→ **Assignment**: Produce the full set of records below once more, exactly as they stand.

Collected data entries
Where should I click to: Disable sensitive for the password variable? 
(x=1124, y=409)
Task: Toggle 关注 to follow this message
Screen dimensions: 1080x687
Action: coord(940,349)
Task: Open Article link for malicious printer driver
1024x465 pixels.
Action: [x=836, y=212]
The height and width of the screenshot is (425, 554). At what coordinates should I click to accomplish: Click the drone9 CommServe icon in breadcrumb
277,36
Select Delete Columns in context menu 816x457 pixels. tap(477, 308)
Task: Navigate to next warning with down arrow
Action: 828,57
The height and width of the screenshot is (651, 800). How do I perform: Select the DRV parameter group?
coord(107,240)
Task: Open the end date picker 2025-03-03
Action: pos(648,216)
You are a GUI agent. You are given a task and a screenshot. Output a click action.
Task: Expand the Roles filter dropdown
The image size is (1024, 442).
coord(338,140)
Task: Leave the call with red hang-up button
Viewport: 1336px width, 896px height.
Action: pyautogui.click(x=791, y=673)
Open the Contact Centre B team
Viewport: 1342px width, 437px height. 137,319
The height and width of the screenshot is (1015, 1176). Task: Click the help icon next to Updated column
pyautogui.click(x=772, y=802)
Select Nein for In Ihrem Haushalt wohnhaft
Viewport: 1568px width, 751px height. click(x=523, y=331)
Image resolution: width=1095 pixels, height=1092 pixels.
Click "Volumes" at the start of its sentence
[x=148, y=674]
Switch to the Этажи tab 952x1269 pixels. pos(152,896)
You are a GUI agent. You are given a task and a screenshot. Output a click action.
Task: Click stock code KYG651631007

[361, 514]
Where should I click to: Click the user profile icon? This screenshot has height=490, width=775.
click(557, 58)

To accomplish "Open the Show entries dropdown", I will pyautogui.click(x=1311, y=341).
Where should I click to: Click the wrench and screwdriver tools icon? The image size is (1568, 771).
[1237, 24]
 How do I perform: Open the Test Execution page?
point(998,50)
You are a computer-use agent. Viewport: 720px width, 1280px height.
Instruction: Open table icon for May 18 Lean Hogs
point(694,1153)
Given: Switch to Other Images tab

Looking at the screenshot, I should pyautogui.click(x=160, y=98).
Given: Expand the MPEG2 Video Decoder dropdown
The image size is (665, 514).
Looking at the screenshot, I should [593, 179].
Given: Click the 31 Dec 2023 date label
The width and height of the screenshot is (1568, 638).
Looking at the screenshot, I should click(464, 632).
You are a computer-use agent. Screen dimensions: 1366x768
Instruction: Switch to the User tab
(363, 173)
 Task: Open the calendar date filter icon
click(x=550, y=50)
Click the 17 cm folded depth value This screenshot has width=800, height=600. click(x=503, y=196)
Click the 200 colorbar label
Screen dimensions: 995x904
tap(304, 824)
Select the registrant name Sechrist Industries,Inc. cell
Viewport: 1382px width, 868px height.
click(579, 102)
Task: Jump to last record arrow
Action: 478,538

→ **Result below**:
Where should I click to: Disable sensitive for the password variable? 
(x=1124, y=409)
Task: Toggle 关注 to follow this message
Screen dimensions: 1080x687
Action: coord(940,349)
Task: Open Article link for malicious printer driver
1024x465 pixels.
Action: [x=836, y=212]
The height and width of the screenshot is (425, 554). At what coordinates should I click to accomplish: Click the drone9 CommServe icon in breadcrumb
277,36
Select Delete Columns in context menu 816x457 pixels. tap(477, 308)
Task: Navigate to next warning with down arrow
Action: 828,57
The height and width of the screenshot is (651, 800). How do I perform: Select the DRV parameter group?
coord(107,240)
Task: Open the end date picker 2025-03-03
Action: pos(648,216)
You are a GUI agent. You are given a task and a screenshot. Output a click action.
Task: Expand the Roles filter dropdown
The image size is (1024, 442).
coord(338,140)
Task: Leave the call with red hang-up button
Viewport: 1336px width, 896px height.
Action: pyautogui.click(x=791, y=673)
Open the Contact Centre B team
Viewport: 1342px width, 437px height. 137,319
The height and width of the screenshot is (1015, 1176). Task: Click the help icon next to Updated column
pyautogui.click(x=772, y=802)
Select Nein for In Ihrem Haushalt wohnhaft
Viewport: 1568px width, 751px height. click(x=523, y=331)
Image resolution: width=1095 pixels, height=1092 pixels.
Click "Volumes" at the start of its sentence
[x=148, y=674]
Switch to the Этажи tab 952x1269 pixels. pos(152,896)
You are a GUI agent. You are given a task and a screenshot. Output a click action.
Task: Click stock code KYG651631007

[361, 514]
Where should I click to: Click the user profile icon? This screenshot has height=490, width=775.
click(557, 58)

To accomplish "Open the Show entries dropdown", I will pyautogui.click(x=1311, y=341).
Where should I click to: Click the wrench and screwdriver tools icon? The image size is (1568, 771).
[1237, 24]
 How do I perform: Open the Test Execution page?
point(998,50)
You are a computer-use agent. Viewport: 720px width, 1280px height.
Instruction: Open table icon for May 18 Lean Hogs
point(694,1153)
Given: Switch to Other Images tab

Looking at the screenshot, I should pyautogui.click(x=160, y=98).
Given: Expand the MPEG2 Video Decoder dropdown
The image size is (665, 514).
Looking at the screenshot, I should [593, 179].
Given: Click the 31 Dec 2023 date label
The width and height of the screenshot is (1568, 638).
Looking at the screenshot, I should click(464, 632).
You are a computer-use agent. Screen dimensions: 1366x768
Instruction: Switch to the User tab
(363, 173)
 Task: Open the calendar date filter icon
click(x=550, y=50)
Click the 17 cm folded depth value This screenshot has width=800, height=600. click(x=503, y=196)
Click the 200 colorbar label
Screen dimensions: 995x904
tap(304, 824)
Select the registrant name Sechrist Industries,Inc. cell
Viewport: 1382px width, 868px height.
click(579, 102)
Task: Jump to last record arrow
Action: 478,538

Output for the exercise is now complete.